Unravel the accounting classification of cash short and over. Learn how businesses classify and report these common financial discrepancies.
Unravel the accounting classification of cash short and over. Learn how businesses classify and report these common financial discrepancies.
Cash management is a fundamental aspect of operating any business, involving the careful handling and tracking of monetary transactions. Despite diligent efforts, businesses often encounter discrepancies between the physical cash on hand and the amounts recorded in their accounting systems. These differences, where the actual cash is either more or less than expected, are commonly referred to as “cash short” or “cash over.”
“Cash short” occurs when the physical cash counted is less than accounting records indicate. Conversely, “cash over” means physical cash exceeds the recorded amount. These discrepancies arise from minor, unexplained differences during daily operations. Common reasons include human errors such as mistakes in making change, inaccuracies in recording sales transactions, or miscounts during cash reconciliation. While larger variances might prompt investigations, cash short and over usually pertains to small, routine variances inherent in cash-intensive environments like retail or banking.
From an accounting perspective, a cash shortage is classified as an expense. Businesses use a temporary account, often named “Cash Short and Over” or “Cash Over and Short,” to record these discrepancies. To account for a shortage, the “Cash Short and Over” account is debited, which increases its balance and reflects the expense. Concurrently, the Cash account is credited, reducing the asset balance to match the cash on hand.

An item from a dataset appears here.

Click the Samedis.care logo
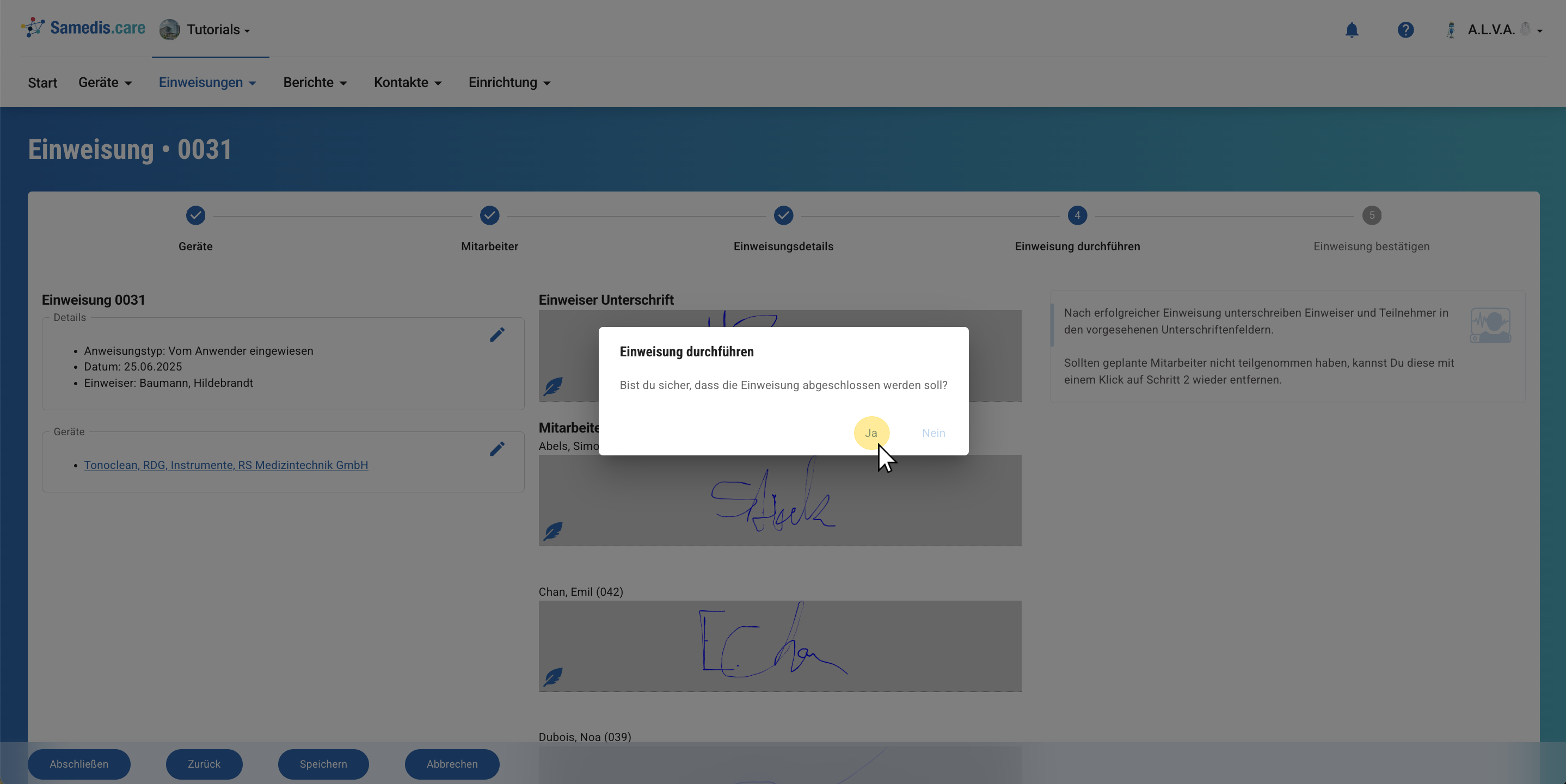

This accounting treatment ensures financial records accurately reflect the decreased cash and corresponding expense.
In contrast, a cash overage is classified as revenue or other income for the business. The same “Cash Short and Over” temporary account is utilized for recording overages. When an overage is identified, the Cash account is debited, increasing the asset to reflect the cash received. Simultaneously, the “Cash Short and Over” account is credited, which increases its balance and represents the revenue or gain from the excess cash. This classification acknowledges the additional cash as an increase in the company’s financial resources.
The “Cash Short and Over” account’s balance is closed out at the end of each accounting period. The net balance, whether a net shortage or a net overage for the period, ultimately appears on the company’s income statement. If total debits (shortages) for the period exceed total credits (overages), resulting in a net shortage, this amount is reported as an operating expense, often categorized under “other expenses.” Conversely, if total credits (overages) surpass total debits (shortages), leading to a net overage, this amount is presented as other income or revenue on the income statement.